▶ _Stored entries_:
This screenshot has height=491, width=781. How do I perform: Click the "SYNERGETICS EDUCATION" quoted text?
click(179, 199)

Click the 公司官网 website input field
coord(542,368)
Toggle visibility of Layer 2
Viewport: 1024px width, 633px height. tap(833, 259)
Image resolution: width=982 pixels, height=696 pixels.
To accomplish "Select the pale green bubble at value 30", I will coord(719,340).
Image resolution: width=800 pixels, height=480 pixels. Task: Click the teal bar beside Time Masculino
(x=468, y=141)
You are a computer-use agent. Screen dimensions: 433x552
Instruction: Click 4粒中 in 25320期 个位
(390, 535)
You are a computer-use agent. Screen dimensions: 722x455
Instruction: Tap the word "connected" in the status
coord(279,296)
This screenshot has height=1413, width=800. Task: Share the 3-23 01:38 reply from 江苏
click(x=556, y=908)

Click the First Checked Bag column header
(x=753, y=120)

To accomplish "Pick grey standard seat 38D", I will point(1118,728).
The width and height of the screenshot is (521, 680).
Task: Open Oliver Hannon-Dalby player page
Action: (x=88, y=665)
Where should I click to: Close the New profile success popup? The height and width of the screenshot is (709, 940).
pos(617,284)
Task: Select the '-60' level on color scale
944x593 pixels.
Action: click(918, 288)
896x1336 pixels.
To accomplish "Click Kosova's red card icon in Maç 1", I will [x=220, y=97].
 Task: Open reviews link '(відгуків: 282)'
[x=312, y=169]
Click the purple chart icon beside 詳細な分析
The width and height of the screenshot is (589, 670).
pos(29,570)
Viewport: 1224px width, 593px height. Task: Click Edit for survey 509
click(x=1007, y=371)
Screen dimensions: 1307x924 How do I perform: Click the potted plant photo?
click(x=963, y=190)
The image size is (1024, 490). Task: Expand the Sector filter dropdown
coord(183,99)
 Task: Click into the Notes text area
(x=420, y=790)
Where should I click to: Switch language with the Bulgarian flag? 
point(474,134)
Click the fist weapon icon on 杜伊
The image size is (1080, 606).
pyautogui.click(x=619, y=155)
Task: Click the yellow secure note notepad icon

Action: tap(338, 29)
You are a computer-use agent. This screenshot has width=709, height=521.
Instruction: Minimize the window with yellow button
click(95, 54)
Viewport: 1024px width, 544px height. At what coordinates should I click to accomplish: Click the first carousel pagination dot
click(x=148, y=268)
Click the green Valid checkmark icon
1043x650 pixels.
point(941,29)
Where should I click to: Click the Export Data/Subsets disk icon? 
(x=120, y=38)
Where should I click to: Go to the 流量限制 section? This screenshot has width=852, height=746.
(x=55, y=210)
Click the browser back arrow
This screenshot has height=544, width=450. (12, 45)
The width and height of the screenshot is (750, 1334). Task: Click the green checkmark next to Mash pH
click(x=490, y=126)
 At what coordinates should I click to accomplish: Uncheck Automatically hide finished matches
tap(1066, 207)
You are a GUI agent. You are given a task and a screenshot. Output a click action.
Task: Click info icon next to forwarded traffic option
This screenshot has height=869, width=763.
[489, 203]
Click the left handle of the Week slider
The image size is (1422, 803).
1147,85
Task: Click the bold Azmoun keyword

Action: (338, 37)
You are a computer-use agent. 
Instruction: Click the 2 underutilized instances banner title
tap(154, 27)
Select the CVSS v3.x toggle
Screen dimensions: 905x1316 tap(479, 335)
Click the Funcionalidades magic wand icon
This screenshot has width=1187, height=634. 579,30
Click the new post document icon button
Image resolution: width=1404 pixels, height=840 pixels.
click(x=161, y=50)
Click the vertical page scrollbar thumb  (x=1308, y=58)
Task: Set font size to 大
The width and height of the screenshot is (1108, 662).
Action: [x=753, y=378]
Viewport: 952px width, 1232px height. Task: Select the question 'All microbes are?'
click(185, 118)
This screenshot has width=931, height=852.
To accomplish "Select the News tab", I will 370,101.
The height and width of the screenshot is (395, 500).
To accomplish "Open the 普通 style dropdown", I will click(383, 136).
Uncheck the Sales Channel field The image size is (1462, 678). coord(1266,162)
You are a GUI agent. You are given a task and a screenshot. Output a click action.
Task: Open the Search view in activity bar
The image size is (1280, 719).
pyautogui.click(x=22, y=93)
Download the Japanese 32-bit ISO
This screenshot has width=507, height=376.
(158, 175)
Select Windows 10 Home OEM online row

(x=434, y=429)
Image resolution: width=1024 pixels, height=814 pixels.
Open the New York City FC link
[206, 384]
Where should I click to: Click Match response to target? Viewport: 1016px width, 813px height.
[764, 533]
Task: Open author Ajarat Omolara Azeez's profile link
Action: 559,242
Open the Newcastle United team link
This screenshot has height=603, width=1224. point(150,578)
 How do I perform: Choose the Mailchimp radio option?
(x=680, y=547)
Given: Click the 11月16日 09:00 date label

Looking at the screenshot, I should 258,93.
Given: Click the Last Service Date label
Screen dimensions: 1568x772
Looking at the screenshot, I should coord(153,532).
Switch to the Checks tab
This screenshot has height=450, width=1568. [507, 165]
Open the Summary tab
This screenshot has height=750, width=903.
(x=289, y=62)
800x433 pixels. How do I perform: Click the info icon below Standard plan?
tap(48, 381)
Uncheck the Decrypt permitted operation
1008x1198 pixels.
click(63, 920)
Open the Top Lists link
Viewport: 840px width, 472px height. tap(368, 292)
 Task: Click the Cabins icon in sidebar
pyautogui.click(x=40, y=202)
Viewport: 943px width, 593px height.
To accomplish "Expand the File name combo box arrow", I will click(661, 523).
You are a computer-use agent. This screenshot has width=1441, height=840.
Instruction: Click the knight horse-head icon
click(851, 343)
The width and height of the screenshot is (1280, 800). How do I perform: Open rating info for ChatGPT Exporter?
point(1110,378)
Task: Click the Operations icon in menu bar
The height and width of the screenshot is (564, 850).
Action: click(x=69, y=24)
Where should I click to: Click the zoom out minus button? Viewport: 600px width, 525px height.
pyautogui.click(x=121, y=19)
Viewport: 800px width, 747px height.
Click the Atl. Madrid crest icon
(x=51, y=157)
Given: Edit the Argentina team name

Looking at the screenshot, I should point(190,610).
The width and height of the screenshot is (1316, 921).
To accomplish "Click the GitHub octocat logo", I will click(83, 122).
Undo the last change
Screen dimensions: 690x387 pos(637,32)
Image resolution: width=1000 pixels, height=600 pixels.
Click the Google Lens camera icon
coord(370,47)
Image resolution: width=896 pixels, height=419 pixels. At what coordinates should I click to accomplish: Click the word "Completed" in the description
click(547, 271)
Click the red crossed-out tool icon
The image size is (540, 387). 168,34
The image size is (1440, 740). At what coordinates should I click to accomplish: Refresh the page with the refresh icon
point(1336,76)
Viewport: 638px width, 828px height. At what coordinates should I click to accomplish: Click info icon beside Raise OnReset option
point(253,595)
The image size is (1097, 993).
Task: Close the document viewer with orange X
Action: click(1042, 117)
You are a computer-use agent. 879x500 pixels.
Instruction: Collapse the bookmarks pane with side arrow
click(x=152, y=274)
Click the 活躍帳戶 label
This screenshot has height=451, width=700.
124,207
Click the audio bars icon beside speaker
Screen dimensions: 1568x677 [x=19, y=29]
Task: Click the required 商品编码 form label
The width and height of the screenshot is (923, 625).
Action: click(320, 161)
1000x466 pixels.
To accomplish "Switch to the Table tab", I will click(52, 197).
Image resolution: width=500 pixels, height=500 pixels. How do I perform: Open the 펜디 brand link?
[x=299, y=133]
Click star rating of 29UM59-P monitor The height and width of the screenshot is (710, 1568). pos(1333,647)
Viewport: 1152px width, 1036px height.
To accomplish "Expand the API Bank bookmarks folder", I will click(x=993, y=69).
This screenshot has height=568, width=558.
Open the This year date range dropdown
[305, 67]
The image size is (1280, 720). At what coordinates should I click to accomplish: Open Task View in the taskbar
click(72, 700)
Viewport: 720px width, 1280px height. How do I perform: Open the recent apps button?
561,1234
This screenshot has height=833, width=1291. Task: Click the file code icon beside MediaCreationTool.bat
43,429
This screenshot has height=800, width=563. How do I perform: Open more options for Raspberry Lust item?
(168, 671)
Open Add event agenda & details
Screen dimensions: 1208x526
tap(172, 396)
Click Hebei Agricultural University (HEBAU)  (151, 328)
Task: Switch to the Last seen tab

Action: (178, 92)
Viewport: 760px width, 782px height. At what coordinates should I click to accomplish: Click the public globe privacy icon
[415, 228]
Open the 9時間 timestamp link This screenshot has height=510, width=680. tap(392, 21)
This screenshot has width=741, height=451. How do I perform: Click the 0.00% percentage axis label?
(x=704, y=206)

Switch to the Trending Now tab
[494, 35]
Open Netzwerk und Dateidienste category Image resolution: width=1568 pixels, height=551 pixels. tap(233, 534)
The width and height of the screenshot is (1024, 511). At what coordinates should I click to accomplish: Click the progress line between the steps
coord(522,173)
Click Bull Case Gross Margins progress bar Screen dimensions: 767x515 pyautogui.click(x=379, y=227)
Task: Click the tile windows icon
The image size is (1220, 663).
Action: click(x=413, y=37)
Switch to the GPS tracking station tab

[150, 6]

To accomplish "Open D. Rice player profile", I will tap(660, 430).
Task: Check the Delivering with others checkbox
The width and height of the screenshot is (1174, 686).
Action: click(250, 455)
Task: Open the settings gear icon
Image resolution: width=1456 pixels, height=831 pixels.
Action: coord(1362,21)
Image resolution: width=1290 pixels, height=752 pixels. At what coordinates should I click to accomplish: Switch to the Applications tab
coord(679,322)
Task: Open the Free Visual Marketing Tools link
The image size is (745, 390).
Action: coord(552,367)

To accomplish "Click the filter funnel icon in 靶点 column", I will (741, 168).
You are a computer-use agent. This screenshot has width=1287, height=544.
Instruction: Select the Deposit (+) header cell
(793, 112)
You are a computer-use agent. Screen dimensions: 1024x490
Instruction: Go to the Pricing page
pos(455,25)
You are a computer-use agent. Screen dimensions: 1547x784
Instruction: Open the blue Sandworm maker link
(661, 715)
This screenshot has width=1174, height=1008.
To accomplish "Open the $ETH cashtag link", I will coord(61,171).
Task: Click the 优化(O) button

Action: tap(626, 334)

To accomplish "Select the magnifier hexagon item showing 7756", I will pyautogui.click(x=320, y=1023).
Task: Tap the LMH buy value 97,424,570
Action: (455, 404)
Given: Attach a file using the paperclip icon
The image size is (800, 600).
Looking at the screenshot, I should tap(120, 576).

▶ _To do_:
Only output the lines from the one with "This screenshot has width=1174, height=1008." through the end of the entries above, exactly as they are.

▶ _Written answer_:
This screenshot has width=1174, height=1008.
To accomplish "Open the $ETH cashtag link", I will coord(61,171).
Task: Click the 优化(O) button

Action: tap(626, 334)

To accomplish "Select the magnifier hexagon item showing 7756", I will pyautogui.click(x=320, y=1023).
Task: Tap the LMH buy value 97,424,570
Action: (455, 404)
Given: Attach a file using the paperclip icon
The image size is (800, 600).
Looking at the screenshot, I should tap(120, 576).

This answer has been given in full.